> [TUGAS LATIHAN]:
1. Tulis ulang bagian teks tentang wabah tifus di Cirebon mulai dari "Baca Juga: Sejarah" sampai "Cirebon bernama Mandirancan.", dengan kata "dusun" diganti menjadi "desa".
2. Tolong lanjutkan teks tentang wabah tifus di Cirebon dari kalimat terakhirnya.

> [TEKS HALAMAN]:
★ ★ ★ ★
Perjalanan sejarah wabah penyakit atau pandemi di Indonesia ternyata cukup panjang dan menarik banyak perhatian para sejarawan. Termasuk wabah tifus di Cirebon yang menarik perhatian Imas Emalia.
Imas menerbitkan tulisannya terkait wabah tifus tersebut dalam jurnal Masyarakat Sejarah Indonesia. Imas menulis tentang “Wabah Typhus di Cirebon Masa Hindia Belanda: Kebijakan Pemerintah dan Solusi Sehat Masyarakat” (MSI 2020: 112).
Baca Juga: Sejarah Kesultanan Cirebon, Kerajaan Tersohor di Bumi Nusantara
Imas menyebut wabah tifus yang terjadi di Cirebon pada tahun 1911, berasal dari gudang pabrik es yang ada di salah satu dusun Cirebon bernama Mandirancan.
Selain di Mandiracan, penyakit ini mewabah di Linggarjati dan sekitar Kota Cirebon lainnya. Karena penyebarannya yang terbilang cepat, akhirnya peristiwa ini menelan korban jiwa yang terbilang hebat.
Wabah Tifus di Cirebon dan Persebarannya Tahun 1911
Keresahan wabah tifus yang terjadi di Mandirancan, Linggarjati dan Kota Cirebon, berawal dari kabar kematian warga Tegal dan Sukabumi yang menderita penyakit tifus. Korban disebutkan sempat mengonsumsi es dari pabrik yang dikelola orang Cina di Mandirancan.
Hal itu disebutkan dalam Het Nieuws van den dag Voor Nederlandsch Indie. Sebuah surat kabar yang diterbitkan 10 Februari 1913. Keterangan tersebut kemudian dikutip Imas Emalia dalam jurnal sejarah berjudul “Wabah Typhus di Cirebon Masa Hindia Belanda: Kebijakan Pemerintah dan Solusi Sehat Masyarakat”.
Baca Juga: Menak Sunda Kelompok Partai Rakjat Pasundan Pernah Menolak NKRI
Surat kabar Bataviaasch Nieuwsblad, I Februari 1921, menyebutkan bahwa wabah tifus di salah satu kota di Jawa Barat ini sudah terjadi pada tahun 1911. Bahkan surat kabar tersebut menambahkan, wabah tifus ini semakin menyebar sepanjang tahun 1913.
★ ★ ★ ★
> [BAHAN YANG DISEDIAKAN]:

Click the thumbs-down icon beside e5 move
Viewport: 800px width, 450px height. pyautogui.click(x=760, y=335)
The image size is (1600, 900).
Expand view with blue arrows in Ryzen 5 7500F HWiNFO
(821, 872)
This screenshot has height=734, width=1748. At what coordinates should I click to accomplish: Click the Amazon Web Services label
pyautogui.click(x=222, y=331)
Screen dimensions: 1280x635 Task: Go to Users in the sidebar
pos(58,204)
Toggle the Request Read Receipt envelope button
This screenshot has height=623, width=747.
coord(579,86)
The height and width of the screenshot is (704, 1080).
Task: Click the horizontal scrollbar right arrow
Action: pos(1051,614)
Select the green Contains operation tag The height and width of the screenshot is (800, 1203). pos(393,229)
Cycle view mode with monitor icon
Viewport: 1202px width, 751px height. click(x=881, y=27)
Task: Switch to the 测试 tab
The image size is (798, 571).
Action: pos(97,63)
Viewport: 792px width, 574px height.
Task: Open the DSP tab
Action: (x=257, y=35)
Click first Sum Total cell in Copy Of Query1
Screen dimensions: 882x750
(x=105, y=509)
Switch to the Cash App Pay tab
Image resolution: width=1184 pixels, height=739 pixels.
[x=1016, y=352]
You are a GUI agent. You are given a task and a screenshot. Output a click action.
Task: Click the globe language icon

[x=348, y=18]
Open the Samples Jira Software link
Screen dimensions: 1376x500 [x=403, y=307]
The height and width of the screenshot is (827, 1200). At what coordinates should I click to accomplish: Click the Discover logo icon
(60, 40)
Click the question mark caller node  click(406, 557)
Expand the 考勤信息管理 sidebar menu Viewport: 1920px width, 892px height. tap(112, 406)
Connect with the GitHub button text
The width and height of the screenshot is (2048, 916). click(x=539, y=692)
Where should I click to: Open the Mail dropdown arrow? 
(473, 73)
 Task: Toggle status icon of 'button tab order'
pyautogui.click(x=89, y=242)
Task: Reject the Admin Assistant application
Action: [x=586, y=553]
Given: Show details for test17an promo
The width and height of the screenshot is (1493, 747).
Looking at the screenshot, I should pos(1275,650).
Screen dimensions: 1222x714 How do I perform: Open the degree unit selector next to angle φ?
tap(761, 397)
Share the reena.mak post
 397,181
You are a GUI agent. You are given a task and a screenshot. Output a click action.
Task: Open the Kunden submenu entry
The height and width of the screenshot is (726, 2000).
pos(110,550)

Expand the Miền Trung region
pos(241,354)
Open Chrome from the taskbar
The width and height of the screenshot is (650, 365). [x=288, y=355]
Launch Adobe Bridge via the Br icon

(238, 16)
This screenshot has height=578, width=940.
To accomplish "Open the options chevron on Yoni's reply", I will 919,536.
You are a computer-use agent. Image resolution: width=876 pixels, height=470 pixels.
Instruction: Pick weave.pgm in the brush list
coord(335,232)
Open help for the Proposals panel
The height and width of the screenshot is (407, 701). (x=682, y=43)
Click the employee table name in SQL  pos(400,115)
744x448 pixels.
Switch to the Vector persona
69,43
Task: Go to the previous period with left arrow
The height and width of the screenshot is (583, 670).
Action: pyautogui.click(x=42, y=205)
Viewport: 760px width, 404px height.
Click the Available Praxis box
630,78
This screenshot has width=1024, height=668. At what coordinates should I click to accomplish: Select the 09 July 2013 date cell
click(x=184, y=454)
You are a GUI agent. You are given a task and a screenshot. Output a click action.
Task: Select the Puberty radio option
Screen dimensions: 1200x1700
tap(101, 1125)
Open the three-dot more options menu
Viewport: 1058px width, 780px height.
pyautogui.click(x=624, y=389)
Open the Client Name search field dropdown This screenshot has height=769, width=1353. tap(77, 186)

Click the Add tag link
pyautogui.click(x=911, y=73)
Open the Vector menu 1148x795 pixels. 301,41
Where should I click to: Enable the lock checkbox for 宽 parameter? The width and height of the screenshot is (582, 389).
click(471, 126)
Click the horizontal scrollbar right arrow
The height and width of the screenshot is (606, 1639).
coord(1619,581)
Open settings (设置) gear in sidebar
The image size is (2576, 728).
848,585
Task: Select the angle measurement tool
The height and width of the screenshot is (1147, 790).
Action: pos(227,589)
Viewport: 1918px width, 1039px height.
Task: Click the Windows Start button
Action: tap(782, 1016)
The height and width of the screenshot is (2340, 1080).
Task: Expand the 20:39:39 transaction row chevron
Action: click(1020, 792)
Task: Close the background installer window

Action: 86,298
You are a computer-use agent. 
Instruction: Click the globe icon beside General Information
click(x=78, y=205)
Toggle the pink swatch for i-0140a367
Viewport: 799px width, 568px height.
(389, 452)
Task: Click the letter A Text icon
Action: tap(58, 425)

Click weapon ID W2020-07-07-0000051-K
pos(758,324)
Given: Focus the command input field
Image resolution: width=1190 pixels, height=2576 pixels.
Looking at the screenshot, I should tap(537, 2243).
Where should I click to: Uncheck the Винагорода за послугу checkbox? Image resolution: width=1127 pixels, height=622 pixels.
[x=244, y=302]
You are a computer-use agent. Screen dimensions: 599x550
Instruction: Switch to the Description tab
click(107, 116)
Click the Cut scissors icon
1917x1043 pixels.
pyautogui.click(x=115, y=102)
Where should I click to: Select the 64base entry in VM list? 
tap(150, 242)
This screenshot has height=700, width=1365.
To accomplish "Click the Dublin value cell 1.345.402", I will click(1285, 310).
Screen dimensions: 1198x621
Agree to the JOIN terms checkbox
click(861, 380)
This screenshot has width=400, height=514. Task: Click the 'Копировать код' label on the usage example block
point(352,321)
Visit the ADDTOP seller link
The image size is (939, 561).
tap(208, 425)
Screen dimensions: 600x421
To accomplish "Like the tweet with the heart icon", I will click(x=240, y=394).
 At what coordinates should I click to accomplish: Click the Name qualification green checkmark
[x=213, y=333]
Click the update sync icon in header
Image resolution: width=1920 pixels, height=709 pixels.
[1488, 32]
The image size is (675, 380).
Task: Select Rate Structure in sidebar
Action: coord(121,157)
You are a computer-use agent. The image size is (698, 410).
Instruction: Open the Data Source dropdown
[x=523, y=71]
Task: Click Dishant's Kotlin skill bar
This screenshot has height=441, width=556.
★ ★ ★ ★
> [JAWABAN]:
1.
Baca Juga: Sejarah Kesultanan Cirebon, Kerajaan Tersohor di Bumi Nusantara
Imas menyebut wabah tifus yang terjadi di Cirebon pada tahun 1911, berasal dari gudang pabrik es yang ada di salah satu desa Cirebon bernama Mandirancan.

2.
Korban wabah tifus di Cirebon yang paling banyak berasal dari para pekerja perkebunan dan beberapa kuli yang tinggal di pinggiran kota.
Berdasarkan keterangan tersebut, diterangkan mengapa wabah tifus menyebar cepat di kota tersebut, hal ini disebabkan oleh keadaan sanitasi kota yang cenderung kumuh.
Penduduk kota Cirebon sering mengeluhkan lingkungan kota yang kurang pancaran cahaya matahari. Selain itu, tidak ada tempat pembuangan kotoran yang memadai. Sedangkan posisi sumur sebagai sumber air bagi penduduk juga berdekatan dengan got.
Pabrik Es Diperiksa Tim Kesehatan Pemerintah Hindia Belanda
Dikutip dari catatan yang sama, tim kesehatan pemerintah Hindia Belanda menyelidiki pabrik es yang diduga menjadi sarang penyebaran wabah tifus di Cirebon.
Pemerintah kota bersama Dienst de Volkgezondheid (DVG) atau Dinas Kesehatan Tingkat Kota melakukan penyelidikan proses pembuatan es di Mandirancan.
Adapun beberapa dugaan yang ditemukan antara lain, pabrik es tersebut menggunakan bahan baku pembuatan es dari air mentah yang terkontaminasi. Selain itu, terdapat pula kadar zat bahan pengawet es yang berbahaya.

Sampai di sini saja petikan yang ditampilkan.